A gentle and atraumatic ET technique that avoids uterine contractions and placement of the embryo(s) at 1.5–2 cm below the top of the uterine cavity have been rated as among the most important parameters that may secure the highest chance of implantation. However, prospective, randomized studies on the velocity with which the embryos should be expelled into the uterine cavity have rarely been addressed in literature on ET techniques [6].
Theoretically, low-velocity embryo expulsion into the uterine cavity may increase the risk of the embryos being retained in the catheter, adhering to the tip of the catheter, thus resulting in embryo deposition in the cervical canal on retraction of the catheter. Hence, wrong placement of the embryos will not be discovered when the catheter is checked under the microscope by the embryologist after ET. While it would seem that these hazards could be diminished or avoided by delivering embryos with high velocity, this could thrust the embryos into the Fallopian tubes or by a forced retrograde flow, down into the cervical canal, decreasing the chance of implantation and increasing the risk of an ectopic pregnancy. In addition, expulsion of embryos with high velocity may provoke uterine contractions, which would tend to adversely affect the chances of intrauterine implantation [6]. It has been demonstrated that placement of the catheter tip near the fundus appeared to transfer the embryos into the tube when transfer was performed at fast speeds, possibly leading to ectopic pregnancies [3].

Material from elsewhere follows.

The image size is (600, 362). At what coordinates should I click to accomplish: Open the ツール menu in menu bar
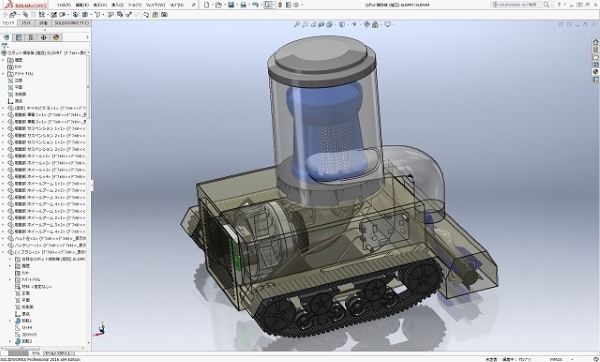pos(135,5)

Using a computational model to simulate ET within the uterine cavity with a fluid-filled catheter inserted into a two-dimensional channel with oscillating walls, Yaniv et al. [1] demonstrated that the speed at which the embryos are injected from the catheter dominates the procedure and controls the velocity of their transport within the uterine cavity. ET at excessively high injection speeds may lead to ectopic pregnancies, while uterine peristalsis affects transverse dispersion only during injection at low injection speeds. The presence of the catheter within the uterus does not affect flow patterns downstream of its tip [1].